**Objective**: Turn the items into a numbered list, starting with the line that contains "Given: Select the 2019 axis label" and continuing through the last item. Omit blank lines and leave out the pictures.

[start Material shown]

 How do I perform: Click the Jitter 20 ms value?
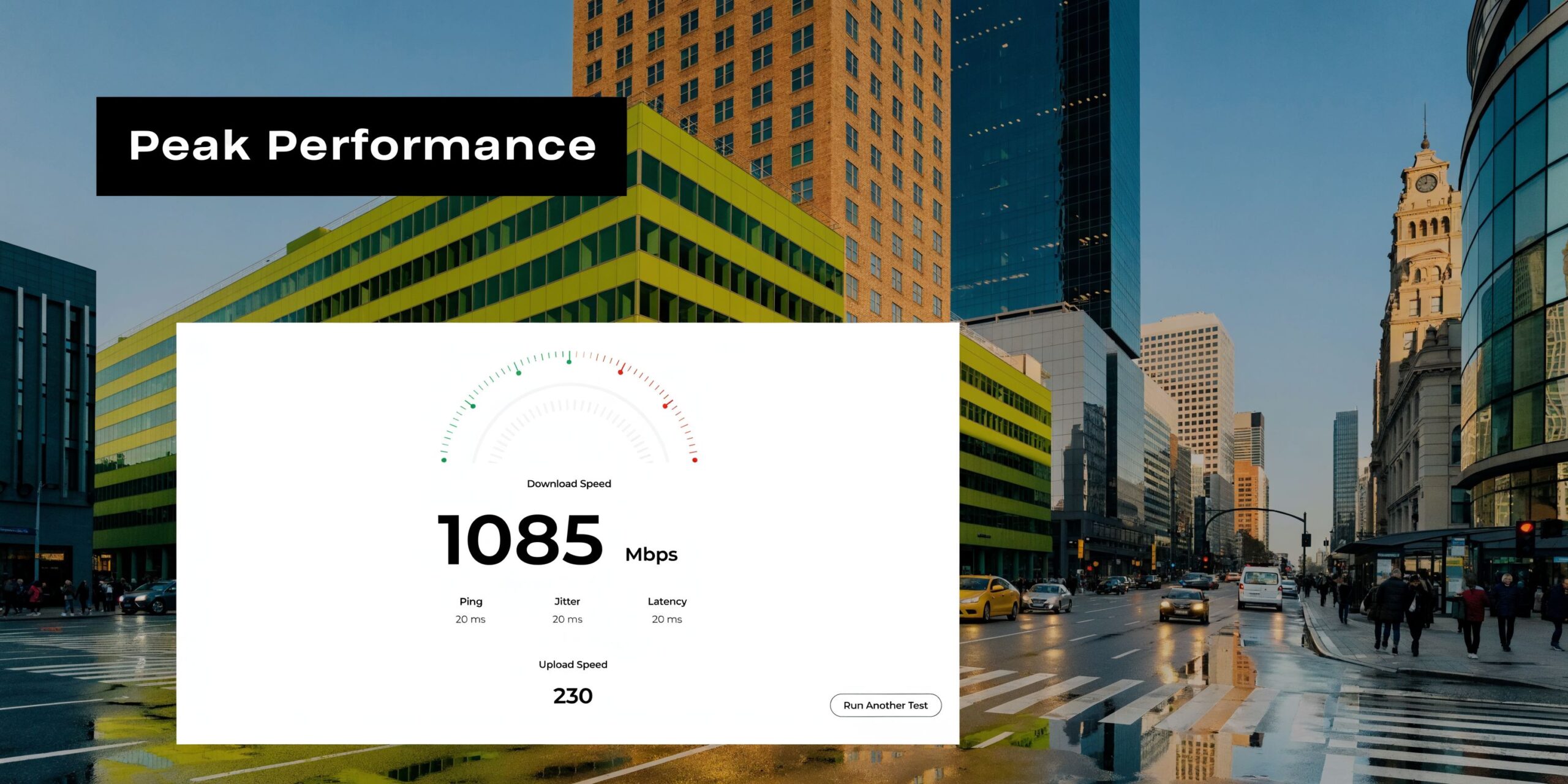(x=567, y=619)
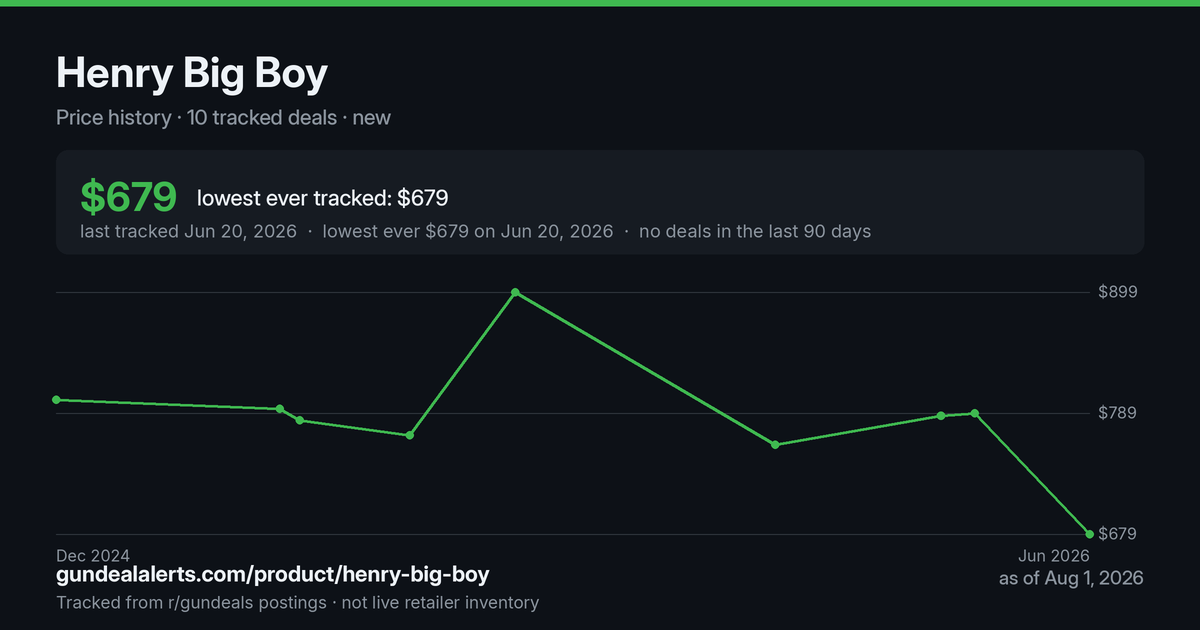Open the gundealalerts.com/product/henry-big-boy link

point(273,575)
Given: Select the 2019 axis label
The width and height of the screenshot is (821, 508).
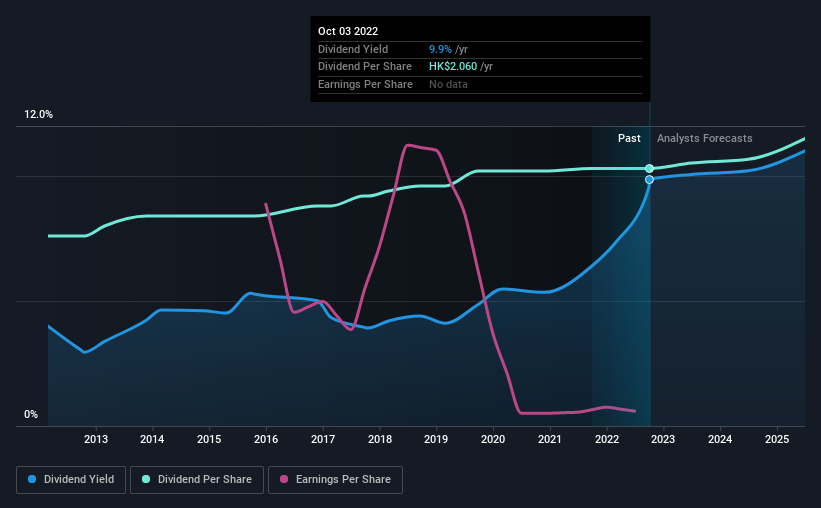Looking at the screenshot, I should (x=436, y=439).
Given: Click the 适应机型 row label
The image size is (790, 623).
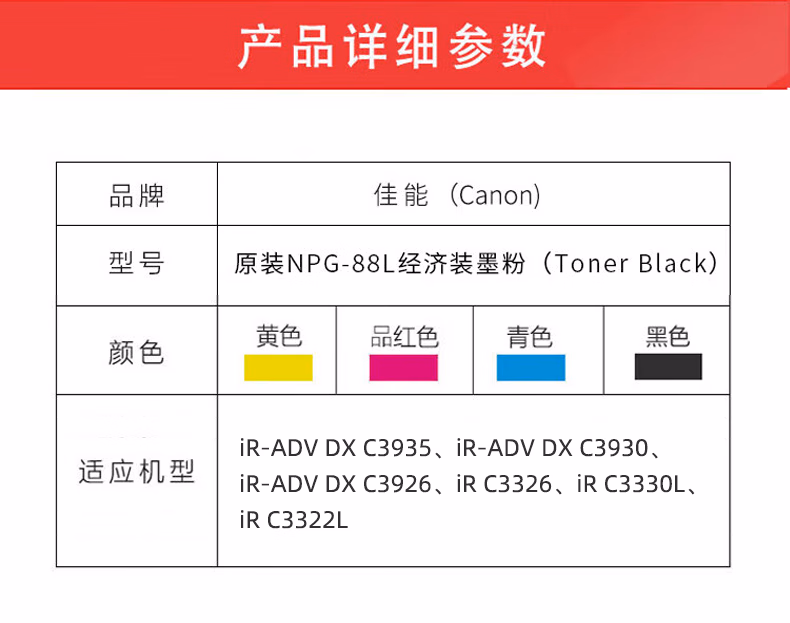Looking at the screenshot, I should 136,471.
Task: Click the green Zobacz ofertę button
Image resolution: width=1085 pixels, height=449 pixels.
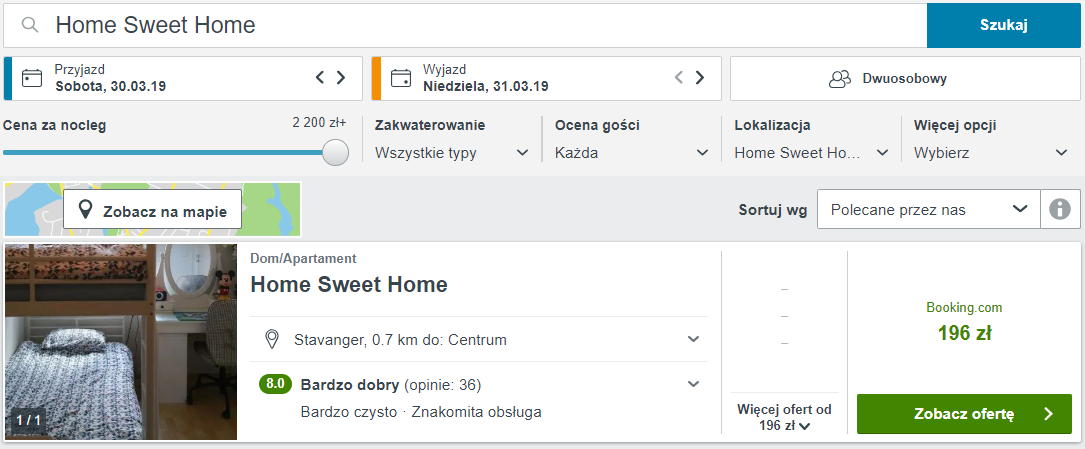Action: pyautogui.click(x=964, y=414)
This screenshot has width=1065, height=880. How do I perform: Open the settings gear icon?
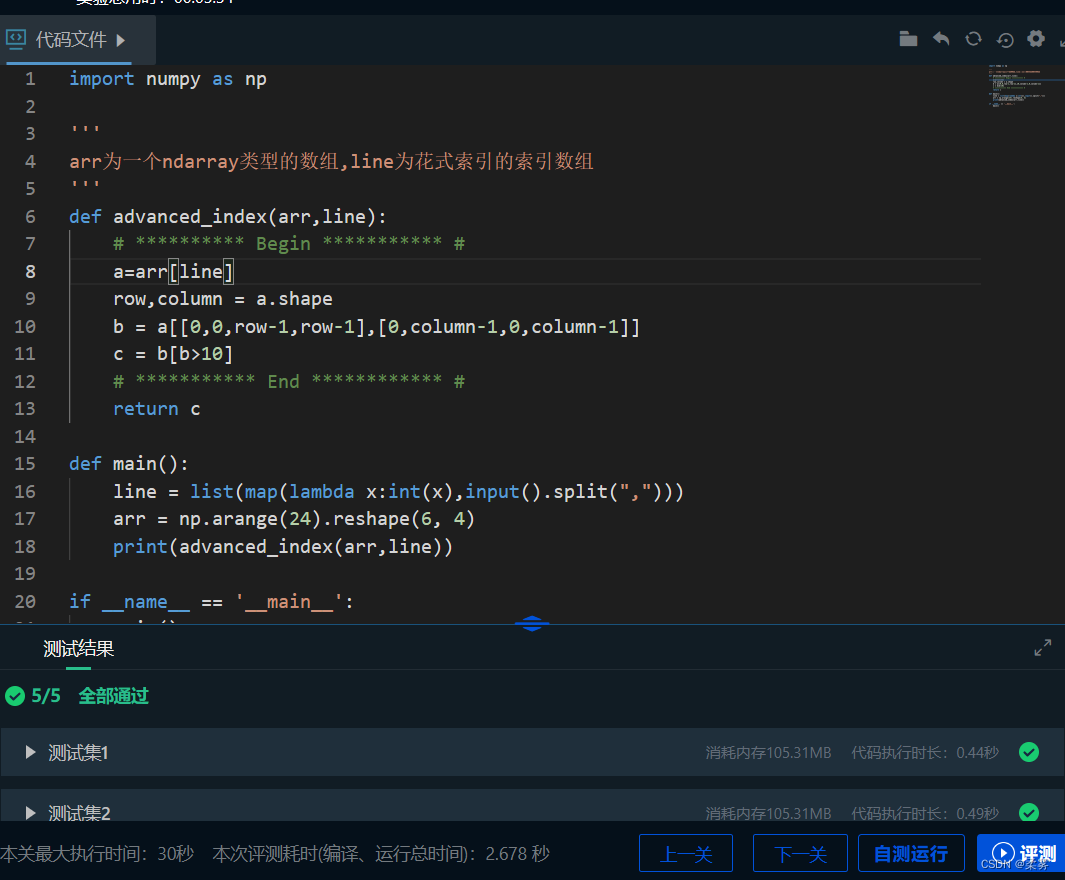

[end Material shown]

**Exercise answer**:
1. Given: Select the 2019 axis label
2. The width and height of the screenshot is (821, 508).
3. Looking at the screenshot, I should (x=436, y=439).
4. Given: Click the 适应机型 row label
5. The image size is (790, 623).
6. Looking at the screenshot, I should 136,471.
7. Task: Click the green Zobacz ofertę button
8. Image resolution: width=1085 pixels, height=449 pixels.
9. Action: pyautogui.click(x=964, y=414)
10. This screenshot has width=1065, height=880. How do I perform: Open the settings gear icon?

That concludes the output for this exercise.